Scientist Priscilla Martinez, PhD, co-directs the Center’s National Alcohol Surveys: Advancing Epidemiologic Analyses of 21st Century Drinking project. She is also the Principal Investigator of a NIAAA K01 award investigating racial/ethnic disparities in alcohol-related conditions of depression, hypertension, and diabetes via the role of inflammation. She received funding from the California Breast Cancer Research Program (CBCRP) to lead the Drink Less for Your Breasts project, the first US-based campaign to inform young women that alcohol use is a risk factor for breast cancer. As a lecturer at the School of Public Health at the University of California, Berkeley she has taught survey research methods and has conducted methodological work focused on survey data collection among racial/ethnic communities. Dr.
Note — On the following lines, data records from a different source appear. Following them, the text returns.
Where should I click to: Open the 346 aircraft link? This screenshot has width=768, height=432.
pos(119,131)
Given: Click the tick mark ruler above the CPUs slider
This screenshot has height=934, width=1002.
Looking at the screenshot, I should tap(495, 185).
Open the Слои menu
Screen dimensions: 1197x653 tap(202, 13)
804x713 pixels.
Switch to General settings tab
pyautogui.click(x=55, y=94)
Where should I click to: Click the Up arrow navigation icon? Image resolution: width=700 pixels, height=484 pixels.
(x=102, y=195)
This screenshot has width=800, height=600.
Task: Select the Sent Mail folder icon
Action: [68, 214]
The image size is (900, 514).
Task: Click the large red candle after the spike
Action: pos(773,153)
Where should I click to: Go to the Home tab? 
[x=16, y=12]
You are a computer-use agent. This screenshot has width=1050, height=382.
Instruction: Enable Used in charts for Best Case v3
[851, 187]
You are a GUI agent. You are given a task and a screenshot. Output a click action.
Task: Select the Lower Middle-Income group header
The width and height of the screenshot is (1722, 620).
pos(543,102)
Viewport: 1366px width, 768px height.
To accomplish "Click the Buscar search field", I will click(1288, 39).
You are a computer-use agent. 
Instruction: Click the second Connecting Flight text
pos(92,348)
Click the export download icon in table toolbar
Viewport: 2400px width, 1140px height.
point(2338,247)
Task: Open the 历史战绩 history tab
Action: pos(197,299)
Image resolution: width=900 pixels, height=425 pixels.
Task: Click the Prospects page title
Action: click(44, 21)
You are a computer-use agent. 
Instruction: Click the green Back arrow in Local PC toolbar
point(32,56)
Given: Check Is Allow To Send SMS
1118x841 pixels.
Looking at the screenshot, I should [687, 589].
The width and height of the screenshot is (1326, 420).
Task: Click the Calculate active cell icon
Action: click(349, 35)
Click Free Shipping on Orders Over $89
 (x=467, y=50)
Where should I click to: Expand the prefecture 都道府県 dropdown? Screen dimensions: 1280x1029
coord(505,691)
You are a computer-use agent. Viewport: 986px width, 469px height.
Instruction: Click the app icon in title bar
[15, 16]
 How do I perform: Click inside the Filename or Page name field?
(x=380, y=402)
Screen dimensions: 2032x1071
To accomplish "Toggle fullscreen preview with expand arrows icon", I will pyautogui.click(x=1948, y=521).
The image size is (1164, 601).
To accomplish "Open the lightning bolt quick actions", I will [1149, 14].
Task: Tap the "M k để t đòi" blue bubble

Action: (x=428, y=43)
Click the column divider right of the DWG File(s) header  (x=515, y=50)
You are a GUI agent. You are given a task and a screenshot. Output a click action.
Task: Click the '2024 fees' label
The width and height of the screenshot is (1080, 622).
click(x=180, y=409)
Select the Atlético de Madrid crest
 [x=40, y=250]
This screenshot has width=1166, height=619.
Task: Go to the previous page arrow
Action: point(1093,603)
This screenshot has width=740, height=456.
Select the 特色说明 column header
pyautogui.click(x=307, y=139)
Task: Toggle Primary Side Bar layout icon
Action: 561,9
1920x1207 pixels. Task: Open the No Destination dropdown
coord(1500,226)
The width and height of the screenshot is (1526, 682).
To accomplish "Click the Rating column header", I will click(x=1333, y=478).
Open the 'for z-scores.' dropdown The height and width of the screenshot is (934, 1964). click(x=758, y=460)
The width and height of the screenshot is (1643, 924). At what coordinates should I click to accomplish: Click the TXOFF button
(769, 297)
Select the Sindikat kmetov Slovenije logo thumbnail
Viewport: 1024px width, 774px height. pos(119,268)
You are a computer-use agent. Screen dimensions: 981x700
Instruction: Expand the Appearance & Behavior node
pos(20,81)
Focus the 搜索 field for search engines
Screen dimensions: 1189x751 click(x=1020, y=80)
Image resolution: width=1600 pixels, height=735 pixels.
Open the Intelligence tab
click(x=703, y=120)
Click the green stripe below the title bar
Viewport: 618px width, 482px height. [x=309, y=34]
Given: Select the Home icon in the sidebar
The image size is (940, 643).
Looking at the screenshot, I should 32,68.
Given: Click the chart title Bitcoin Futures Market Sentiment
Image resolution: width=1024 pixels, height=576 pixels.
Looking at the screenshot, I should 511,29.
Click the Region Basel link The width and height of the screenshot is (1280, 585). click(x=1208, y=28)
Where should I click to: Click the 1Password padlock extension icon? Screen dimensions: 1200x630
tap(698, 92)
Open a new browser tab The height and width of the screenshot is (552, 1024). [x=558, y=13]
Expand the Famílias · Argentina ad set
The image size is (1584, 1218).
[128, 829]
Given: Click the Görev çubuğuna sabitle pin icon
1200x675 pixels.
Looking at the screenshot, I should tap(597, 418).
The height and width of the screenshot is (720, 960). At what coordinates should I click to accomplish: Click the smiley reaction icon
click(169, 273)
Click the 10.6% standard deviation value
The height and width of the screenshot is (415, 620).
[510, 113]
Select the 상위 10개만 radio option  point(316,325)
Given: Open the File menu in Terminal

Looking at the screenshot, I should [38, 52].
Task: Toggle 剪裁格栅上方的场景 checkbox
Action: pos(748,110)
Martinez’s research explores relationships between immune function, health, and alcohol use to address alcohol-related health disparities in the US. Her work also examines ways to improve participation of racial/ethnic minorities in alcohol research collecting biological samples. She received her MPhil in International Community Health and a Ph.D. in Addiction Research, both from the University of Oslo, Norway. She also completed a postdoctoral fellowship at the University of California, Berkeley in partnership with the Alcohol Research Group.